• [Given data]
....
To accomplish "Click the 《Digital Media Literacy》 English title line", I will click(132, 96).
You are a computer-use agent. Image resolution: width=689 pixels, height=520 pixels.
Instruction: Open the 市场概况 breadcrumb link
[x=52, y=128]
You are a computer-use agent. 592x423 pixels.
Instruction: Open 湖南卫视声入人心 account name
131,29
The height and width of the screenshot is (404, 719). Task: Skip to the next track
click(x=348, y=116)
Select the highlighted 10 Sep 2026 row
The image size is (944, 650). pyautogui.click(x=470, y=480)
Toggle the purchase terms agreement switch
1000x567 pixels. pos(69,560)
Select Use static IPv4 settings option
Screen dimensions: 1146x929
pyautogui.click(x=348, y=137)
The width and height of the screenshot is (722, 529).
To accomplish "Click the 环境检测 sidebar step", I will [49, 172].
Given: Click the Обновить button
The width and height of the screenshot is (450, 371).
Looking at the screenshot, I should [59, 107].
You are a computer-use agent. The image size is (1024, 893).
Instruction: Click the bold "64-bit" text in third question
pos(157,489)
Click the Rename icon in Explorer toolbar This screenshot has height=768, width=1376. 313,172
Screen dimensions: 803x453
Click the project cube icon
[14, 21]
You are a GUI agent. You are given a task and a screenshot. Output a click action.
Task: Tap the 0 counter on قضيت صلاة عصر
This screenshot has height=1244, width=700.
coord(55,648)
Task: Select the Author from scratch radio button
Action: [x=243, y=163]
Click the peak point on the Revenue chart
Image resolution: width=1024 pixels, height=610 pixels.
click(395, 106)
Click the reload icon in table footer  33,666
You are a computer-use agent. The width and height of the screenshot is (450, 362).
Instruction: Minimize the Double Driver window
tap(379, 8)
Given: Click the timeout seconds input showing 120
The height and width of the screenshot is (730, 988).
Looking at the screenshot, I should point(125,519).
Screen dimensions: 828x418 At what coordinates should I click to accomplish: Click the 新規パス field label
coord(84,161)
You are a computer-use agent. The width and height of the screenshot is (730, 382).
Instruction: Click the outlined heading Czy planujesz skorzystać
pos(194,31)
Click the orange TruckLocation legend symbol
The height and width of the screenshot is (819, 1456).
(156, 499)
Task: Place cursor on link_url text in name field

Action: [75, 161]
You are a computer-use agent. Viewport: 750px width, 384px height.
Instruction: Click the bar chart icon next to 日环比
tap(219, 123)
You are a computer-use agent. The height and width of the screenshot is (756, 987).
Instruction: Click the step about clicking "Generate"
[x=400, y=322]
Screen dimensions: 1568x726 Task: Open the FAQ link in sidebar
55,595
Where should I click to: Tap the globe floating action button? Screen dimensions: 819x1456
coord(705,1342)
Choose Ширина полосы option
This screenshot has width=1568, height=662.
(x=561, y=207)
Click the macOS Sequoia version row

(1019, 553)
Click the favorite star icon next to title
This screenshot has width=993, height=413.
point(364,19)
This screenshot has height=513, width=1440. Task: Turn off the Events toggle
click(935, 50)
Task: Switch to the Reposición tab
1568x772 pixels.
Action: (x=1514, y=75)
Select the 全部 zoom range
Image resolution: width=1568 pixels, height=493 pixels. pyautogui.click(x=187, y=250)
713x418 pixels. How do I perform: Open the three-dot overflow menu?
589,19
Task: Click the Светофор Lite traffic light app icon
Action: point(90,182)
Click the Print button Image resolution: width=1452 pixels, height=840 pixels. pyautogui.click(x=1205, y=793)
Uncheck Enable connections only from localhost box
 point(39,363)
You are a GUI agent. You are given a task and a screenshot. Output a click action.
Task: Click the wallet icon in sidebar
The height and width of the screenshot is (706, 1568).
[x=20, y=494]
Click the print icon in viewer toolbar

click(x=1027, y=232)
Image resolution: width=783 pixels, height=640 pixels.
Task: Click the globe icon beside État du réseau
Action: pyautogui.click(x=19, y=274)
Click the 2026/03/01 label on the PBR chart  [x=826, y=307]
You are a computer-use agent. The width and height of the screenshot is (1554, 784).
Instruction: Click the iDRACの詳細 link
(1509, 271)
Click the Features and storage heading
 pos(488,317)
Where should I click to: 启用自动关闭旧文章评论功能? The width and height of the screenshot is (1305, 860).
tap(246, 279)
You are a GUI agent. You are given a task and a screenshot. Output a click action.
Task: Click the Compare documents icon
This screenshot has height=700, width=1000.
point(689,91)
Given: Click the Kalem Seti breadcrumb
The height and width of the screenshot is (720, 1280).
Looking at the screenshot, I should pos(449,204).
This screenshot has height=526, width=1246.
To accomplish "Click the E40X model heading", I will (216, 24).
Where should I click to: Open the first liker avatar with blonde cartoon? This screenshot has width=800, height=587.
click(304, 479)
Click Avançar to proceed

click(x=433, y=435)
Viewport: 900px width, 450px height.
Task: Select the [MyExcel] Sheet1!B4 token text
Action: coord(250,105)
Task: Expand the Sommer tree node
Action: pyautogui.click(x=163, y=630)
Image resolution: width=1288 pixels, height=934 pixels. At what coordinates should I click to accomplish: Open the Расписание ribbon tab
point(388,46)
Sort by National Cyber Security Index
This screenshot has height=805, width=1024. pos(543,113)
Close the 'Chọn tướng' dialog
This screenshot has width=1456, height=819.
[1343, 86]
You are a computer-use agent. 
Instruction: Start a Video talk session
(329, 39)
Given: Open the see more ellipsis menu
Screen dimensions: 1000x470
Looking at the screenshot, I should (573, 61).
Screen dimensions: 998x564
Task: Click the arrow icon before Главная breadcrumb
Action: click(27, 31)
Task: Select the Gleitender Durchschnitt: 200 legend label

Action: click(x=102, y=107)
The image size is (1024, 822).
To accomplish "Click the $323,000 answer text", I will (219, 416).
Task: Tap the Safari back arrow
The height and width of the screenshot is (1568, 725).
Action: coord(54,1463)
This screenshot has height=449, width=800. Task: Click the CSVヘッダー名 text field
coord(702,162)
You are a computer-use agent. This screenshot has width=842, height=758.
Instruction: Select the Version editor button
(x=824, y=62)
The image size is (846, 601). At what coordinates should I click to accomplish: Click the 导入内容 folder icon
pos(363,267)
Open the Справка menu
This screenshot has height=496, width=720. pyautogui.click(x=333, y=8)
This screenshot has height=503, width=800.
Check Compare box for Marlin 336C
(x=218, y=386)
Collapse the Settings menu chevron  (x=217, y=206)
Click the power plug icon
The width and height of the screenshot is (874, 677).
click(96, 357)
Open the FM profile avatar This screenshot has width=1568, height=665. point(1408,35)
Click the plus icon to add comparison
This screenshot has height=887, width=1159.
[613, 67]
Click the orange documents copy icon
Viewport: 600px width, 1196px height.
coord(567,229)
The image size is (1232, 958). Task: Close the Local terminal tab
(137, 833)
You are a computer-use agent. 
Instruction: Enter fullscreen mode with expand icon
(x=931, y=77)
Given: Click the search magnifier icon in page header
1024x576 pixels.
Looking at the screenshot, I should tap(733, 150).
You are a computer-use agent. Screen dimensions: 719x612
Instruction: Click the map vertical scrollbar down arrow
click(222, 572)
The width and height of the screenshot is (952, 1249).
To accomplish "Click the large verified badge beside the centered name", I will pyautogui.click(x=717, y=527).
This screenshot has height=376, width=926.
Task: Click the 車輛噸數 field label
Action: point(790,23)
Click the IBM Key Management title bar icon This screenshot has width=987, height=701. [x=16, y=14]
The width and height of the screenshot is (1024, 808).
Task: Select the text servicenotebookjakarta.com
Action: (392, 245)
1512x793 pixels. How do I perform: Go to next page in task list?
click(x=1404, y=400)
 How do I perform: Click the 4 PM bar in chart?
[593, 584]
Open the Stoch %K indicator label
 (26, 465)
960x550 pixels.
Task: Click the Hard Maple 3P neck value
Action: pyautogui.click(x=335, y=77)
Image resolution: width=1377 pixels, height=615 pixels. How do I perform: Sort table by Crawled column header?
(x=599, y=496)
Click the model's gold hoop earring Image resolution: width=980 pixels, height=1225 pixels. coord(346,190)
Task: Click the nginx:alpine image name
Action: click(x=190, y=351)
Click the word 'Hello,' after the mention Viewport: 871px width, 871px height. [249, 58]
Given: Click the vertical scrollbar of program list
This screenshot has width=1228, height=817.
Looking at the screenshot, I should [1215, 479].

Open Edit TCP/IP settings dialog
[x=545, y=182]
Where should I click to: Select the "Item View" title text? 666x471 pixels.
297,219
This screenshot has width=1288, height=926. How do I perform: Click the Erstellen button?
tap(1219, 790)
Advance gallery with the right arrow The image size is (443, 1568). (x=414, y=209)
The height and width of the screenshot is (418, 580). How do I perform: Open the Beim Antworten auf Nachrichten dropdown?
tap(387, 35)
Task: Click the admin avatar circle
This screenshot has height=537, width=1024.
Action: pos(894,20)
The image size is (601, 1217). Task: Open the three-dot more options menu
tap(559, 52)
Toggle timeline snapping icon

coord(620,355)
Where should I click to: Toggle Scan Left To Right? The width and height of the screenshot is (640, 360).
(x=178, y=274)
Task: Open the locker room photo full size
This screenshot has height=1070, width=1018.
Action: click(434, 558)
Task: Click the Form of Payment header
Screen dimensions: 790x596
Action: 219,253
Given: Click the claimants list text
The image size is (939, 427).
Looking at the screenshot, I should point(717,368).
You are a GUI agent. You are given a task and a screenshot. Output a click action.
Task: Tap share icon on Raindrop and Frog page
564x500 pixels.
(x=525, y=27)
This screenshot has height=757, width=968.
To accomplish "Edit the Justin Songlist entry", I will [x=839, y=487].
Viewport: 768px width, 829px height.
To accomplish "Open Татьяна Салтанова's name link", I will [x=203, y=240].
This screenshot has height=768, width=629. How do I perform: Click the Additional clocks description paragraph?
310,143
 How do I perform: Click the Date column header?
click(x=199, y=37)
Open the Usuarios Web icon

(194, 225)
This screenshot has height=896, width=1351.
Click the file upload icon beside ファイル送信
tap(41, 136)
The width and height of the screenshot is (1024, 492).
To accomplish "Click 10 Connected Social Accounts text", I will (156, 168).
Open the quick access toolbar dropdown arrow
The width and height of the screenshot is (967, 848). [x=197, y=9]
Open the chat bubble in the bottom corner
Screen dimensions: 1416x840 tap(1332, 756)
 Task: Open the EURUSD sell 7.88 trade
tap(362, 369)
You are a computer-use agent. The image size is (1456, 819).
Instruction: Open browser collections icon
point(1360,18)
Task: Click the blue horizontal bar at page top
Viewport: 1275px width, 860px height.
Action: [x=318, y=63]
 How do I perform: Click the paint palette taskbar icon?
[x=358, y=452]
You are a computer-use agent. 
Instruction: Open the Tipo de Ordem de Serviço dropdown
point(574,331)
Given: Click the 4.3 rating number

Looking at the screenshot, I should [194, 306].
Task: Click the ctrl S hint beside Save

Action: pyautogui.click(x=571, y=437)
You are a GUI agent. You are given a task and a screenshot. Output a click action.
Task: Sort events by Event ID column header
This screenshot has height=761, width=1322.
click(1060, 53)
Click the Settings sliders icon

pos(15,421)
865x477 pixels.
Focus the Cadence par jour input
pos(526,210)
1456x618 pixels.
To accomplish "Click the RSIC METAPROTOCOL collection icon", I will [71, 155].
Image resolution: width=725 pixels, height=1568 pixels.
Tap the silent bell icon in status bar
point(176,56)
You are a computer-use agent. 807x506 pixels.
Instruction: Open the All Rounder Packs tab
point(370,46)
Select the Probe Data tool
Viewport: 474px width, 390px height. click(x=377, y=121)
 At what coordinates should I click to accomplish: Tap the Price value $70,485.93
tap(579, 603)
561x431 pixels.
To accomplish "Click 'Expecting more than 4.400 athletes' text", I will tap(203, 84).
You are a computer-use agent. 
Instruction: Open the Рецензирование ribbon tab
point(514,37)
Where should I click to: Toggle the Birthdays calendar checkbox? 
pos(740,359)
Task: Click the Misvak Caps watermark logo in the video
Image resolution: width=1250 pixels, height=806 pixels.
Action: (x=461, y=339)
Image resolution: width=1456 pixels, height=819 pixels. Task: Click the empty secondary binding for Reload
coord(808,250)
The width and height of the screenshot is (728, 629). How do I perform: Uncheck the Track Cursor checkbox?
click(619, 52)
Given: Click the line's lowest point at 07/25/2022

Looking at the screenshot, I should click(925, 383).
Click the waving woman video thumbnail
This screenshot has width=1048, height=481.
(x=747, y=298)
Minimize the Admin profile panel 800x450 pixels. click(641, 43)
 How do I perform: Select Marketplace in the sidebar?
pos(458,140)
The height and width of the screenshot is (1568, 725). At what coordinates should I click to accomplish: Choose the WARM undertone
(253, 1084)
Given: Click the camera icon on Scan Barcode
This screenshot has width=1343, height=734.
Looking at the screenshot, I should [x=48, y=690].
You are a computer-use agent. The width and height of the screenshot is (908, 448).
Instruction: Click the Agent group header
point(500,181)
....
• [Instructions to follow]
Each line with "documents" in it must be identified and copied from the material.

• [Answer to this problem]
Task: Click the Compare documents icon
Click the orange documents copy icon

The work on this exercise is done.